> **EXERCISE AIM**:
Return every record verbatim.

> **INPUT FOR THIS TASK**:
»»
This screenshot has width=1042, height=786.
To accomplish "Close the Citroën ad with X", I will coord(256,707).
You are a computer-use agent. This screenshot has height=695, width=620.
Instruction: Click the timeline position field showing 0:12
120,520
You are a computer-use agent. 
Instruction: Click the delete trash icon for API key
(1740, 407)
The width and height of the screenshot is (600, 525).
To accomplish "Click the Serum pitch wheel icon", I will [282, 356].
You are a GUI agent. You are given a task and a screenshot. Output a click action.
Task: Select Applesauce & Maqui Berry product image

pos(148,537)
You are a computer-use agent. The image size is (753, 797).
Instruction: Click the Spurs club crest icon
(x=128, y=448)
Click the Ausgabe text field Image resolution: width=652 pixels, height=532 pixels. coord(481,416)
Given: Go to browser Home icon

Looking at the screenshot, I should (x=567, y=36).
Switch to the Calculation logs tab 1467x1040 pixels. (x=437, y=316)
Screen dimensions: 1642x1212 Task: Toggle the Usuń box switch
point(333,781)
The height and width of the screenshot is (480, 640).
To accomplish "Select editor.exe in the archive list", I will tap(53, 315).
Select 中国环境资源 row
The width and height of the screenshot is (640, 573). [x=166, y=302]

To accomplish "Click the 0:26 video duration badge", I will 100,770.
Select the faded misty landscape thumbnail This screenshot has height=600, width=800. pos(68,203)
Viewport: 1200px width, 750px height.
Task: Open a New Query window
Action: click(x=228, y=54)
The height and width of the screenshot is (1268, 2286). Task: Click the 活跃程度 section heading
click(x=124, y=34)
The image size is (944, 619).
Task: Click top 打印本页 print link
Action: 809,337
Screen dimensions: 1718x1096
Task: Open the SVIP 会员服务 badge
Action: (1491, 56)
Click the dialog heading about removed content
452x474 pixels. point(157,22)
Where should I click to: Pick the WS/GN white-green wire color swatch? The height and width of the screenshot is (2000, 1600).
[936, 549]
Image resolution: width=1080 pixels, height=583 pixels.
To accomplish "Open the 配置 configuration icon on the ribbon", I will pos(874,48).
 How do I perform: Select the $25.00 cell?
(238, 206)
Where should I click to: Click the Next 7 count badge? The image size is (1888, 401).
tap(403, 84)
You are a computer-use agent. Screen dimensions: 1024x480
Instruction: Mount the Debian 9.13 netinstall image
««
> **REPLY**:
This screenshot has width=1042, height=786.
To accomplish "Close the Citroën ad with X", I will coord(256,707).
You are a computer-use agent. This screenshot has height=695, width=620.
Instruction: Click the timeline position field showing 0:12
120,520
You are a computer-use agent. 
Instruction: Click the delete trash icon for API key
(1740, 407)
The width and height of the screenshot is (600, 525).
To accomplish "Click the Serum pitch wheel icon", I will [282, 356].
You are a GUI agent. You are given a task and a screenshot. Output a click action.
Task: Select Applesauce & Maqui Berry product image

pos(148,537)
You are a computer-use agent. The image size is (753, 797).
Instruction: Click the Spurs club crest icon
(x=128, y=448)
Click the Ausgabe text field Image resolution: width=652 pixels, height=532 pixels. coord(481,416)
Given: Go to browser Home icon

Looking at the screenshot, I should (x=567, y=36).
Switch to the Calculation logs tab 1467x1040 pixels. (x=437, y=316)
Screen dimensions: 1642x1212 Task: Toggle the Usuń box switch
point(333,781)
The height and width of the screenshot is (480, 640).
To accomplish "Select editor.exe in the archive list", I will tap(53, 315).
Select 中国环境资源 row
The width and height of the screenshot is (640, 573). [x=166, y=302]

To accomplish "Click the 0:26 video duration badge", I will 100,770.
Select the faded misty landscape thumbnail This screenshot has height=600, width=800. pos(68,203)
Viewport: 1200px width, 750px height.
Task: Open a New Query window
Action: click(x=228, y=54)
The height and width of the screenshot is (1268, 2286). Task: Click the 活跃程度 section heading
click(x=124, y=34)
The image size is (944, 619).
Task: Click top 打印本页 print link
Action: 809,337
Screen dimensions: 1718x1096
Task: Open the SVIP 会员服务 badge
Action: (1491, 56)
Click the dialog heading about removed content
452x474 pixels. point(157,22)
Where should I click to: Pick the WS/GN white-green wire color swatch? The height and width of the screenshot is (2000, 1600).
[936, 549]
Image resolution: width=1080 pixels, height=583 pixels.
To accomplish "Open the 配置 configuration icon on the ribbon", I will pos(874,48).
 How do I perform: Select the $25.00 cell?
(238, 206)
Where should I click to: Click the Next 7 count badge? The image size is (1888, 401).
tap(403, 84)
You are a computer-use agent. Screen dimensions: 1024x480
Instruction: Mount the Debian 9.13 netinstall image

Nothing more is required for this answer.